January 12, 2019

Book Review

Harold Larwood by Duncan Hamilton

Publisher: Quercus, London - pp. 387

by S. Rifaquat Ali

Of all the biographies of cricket's all-time greats --past and present -- Harold Larwood, authored by Duncan Hamilton, is the finest I have read in the last fifty years.

It's wonderfully absorbing and as gripping as any Shakesperean play.

Hamilton's magnum opus is a superlative account of the most fearsome fast bowler of the Bradman Era which fetched him the prestigious Wisden Book of the year for 2009 at the 2010  British Sports Book Awards.

The beauty of the book is that even after a decade it is the best seller, read by millions of cricket aficionados around the world. Duncan had taken pains to portray Larwood as a feral fast bowler on the cricket field and a gentleman off the field.

He researched Larwood, bit by bit after he had access to his family and archives. "One of the most talented accurate and intimadating fast bowlers of all time," as Duncan writes, Larwood became the cause of Anglo-Australian soured diplomatic relations to the brink of collapse.

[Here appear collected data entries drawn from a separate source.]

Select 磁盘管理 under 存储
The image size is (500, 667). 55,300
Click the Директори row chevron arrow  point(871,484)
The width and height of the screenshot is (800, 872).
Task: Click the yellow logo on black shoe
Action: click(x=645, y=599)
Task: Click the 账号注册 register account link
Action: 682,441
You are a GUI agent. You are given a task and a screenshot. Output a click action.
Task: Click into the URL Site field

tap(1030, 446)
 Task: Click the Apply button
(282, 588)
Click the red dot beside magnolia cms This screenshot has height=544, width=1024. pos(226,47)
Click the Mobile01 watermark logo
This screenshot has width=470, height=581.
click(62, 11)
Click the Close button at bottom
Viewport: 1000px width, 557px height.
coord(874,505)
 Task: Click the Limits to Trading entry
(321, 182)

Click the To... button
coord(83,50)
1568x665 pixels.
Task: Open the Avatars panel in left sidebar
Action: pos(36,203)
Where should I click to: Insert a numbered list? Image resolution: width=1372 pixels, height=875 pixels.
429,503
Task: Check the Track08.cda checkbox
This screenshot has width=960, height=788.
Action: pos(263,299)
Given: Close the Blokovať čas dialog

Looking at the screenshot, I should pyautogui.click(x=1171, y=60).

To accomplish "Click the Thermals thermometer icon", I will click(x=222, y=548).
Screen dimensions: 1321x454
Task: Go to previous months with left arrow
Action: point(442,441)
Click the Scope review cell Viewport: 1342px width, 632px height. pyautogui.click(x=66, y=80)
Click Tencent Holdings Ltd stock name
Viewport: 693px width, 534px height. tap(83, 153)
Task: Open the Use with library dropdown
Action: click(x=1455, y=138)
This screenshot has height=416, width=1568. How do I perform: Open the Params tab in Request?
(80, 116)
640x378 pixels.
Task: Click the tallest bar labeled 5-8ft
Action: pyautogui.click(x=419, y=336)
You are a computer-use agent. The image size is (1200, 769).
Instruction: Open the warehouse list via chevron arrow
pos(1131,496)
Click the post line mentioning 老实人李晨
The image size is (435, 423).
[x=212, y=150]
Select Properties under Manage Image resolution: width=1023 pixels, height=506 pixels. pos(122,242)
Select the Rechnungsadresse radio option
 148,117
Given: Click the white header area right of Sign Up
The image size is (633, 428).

The Bodyline furor was the most talked about subject matter among the leading sports journalists around the world. The British captain Douglas Jardine had ordered Larwood to bowl at the batsman and not at the wicket with the sole intent of physically hurting him during the 1932-33 Ashes series in Australia, popularly known as 'fast leg theory.'

Hamilton writes: " At five foot seven and a half inches tall, and less than eleven stone in weight, Harold Larwood looked physically less formidable than his predecessors, contemporaries or successors, but he produced enough fierce heat to turn the most bellicose of batsmen into pacifists against him.

He was a devastatingly brutal and physically intimadating bowler, who routinely inflicted pain. He bruised flesh, broke bones, knocked batsmen unconscious, had them hoisted off on a stretcher and hospitalized.

If Larwood hit you, with uppercut digs into the gut or chest, or with a ball that skidded like a pebble off water onto the thigh bone, the mathematicians calculated that it was the equivalent of absorbing two tonnes."

Larwood generated so much pace that wicketkeeper Les Ames used to say that he stood so far back that he was in another country when he collected the ball. Larwood had a dislike for Donald Bradman who paid scant respect to fast bowlers.

Even when he was face to face with the great Don, Larwood made grimaces since Bradman never returned a smile off the field and was pretty proudy about his batting. And this hurt Larwood to the core and eventually made the Don his target while bowling to him.

Larwood realized much later the wicked intent of Jardine and left England for good and settled in Australia, a country he once despised.

On the field, Larwood was aggressive, like a wounded tiger, off the field he was a gentleman to the hilt. Such was the persona of one of the greatest fast bowlers this world has known.